> [ARTIKEL]
TEST: Modern Warfare
2
Die Vereinigten Staaten kriegen in diesem Spiel von Terroristen
dermaßen auf den Sack, dass selbst Osama Bin Laden Mitleid kriegen
dürfte. Ich sag nur zwei Worte: Atombombe + Washington. Bei einigen
Szenen möchte man förmlich vom Sofa aufspringen, um laut
loszubrüllen: „Nieder mit den Feinden der USA!“ Ja, „Modern Warfare
2“ schürt Emotionen und ist eine einzige Lawine großer Momente.
Egal, ob man auf US-Patriotismus abfährt oder nicht.
Story ist zweitrangig
Der Vorgänger liegt zwar nur zwei Jahre zurück, doch im Spiel sind
bereits fünf vergangen. Nachdem wir damals Imran Zahkaev zur
Strecke brachten, ist nun Vladimir Makarov Staatsfeind Nummer 1.
Der Typ macht keine halben Sachen, ist herrlich unsympathisch und
stürzt die halbe Welt ins Chaos. Kurz: Er muss weg!

Ihr schlüpft in die Rolle fünf unterschiedlicher Helden. Dass
Modern Warfare-Veteran MacTavish darunter ist, überrascht nicht.
Euer Weltraumspaziergang als ISS-Astronaut dafür um so mehr. Ist
die Story innovativ? Nein. Ist sie auf plumpe Art unterhaltsam? Und
wie!
Linear, aber genial
Die Grundlagen sind allen hinreichend bekannt. Kommen wir also
gleich zu den Besonderheiten von „MW2“. Genau wie im Vorgänger ist
alles ultralinear und bis in die Haarspitzen geskriptet. Das Spiel
treibt euch stur von einer Attraktion zur nächsten, beinahe wie
beim Besuch eines Erlebnisparks, wo die Mitarbeiter rufen: „Bitte
immer schön weitergehen und nicht die rote Linie übertreten!“
Infinity Ward haben das System aber dermaßen perfektioniert, dass
damit verbundene Einschränkungen kaum noch stören.
Hier lauft ihr nicht nur von A nach B und ballert tonnenweise
Gegner über den Haufen. Hier lauft ihr von A nach B, ballert
tonnenweise Gegner über den Haufen, rennt wieder nach A, steuert
zwischendurch Schneemobile, Jeeps und Motorboote, werdet Zeuge
eines atomaren Erstschlags, schleicht durch Ruinen und
Höhlensysteme und das war nicht mal die Hälfte von dem, was euch
erwartet.

Zeilen mit Zeigedaten:
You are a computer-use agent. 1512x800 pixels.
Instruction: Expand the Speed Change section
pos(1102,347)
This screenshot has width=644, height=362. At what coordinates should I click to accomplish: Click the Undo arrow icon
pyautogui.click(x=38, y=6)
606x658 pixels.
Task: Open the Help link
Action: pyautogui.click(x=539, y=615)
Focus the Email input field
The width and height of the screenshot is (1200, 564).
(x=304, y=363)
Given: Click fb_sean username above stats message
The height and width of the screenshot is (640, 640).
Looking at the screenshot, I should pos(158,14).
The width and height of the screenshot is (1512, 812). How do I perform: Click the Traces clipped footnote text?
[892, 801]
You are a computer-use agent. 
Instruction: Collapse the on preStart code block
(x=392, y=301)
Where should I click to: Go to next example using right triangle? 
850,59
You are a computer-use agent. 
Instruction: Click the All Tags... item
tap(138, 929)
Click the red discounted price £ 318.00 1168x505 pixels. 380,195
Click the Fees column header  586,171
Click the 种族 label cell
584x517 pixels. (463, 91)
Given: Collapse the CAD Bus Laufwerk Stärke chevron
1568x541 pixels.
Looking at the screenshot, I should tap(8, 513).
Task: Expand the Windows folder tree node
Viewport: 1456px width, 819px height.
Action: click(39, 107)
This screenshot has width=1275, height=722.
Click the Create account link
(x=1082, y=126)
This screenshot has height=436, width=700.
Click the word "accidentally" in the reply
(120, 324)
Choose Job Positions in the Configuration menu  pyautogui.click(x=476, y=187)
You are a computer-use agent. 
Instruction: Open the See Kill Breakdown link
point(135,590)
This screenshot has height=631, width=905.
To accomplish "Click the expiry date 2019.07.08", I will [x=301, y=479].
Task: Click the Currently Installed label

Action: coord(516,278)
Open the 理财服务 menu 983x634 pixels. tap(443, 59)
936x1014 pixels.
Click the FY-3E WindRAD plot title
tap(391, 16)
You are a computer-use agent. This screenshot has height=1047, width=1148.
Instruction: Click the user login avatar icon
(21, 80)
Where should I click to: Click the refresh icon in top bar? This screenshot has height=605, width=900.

> [AUFGABENSTELLUNG] Zitieren Sie aus dem Spieletest die Passage, die mit „Euer Weltraumspaziergang als“ einsetzt und sich bis einschließlich „kaum noch stören.“ erstreckt.

> [MUSTERLÖSUNG]
Euer Weltraumspaziergang als ISS-Astronaut dafür um so mehr. Ist
die Story innovativ? Nein. Ist sie auf plumpe Art unterhaltsam? Und
wie!
Linear, aber genial
Die Grundlagen sind allen hinreichend bekannt. Kommen wir also
gleich zu den Besonderheiten von „MW2“. Genau wie im Vorgänger ist
alles ultralinear und bis in die Haarspitzen geskriptet. Das Spiel
treibt euch stur von einer Attraktion zur nächsten, beinahe wie
beim Besuch eines Erlebnisparks, wo die Mitarbeiter rufen: „Bitte
immer schön weitergehen und nicht die rote Linie übertreten!“
Infinity Ward haben das System aber dermaßen perfektioniert, dass
damit verbundene Einschränkungen kaum noch stören.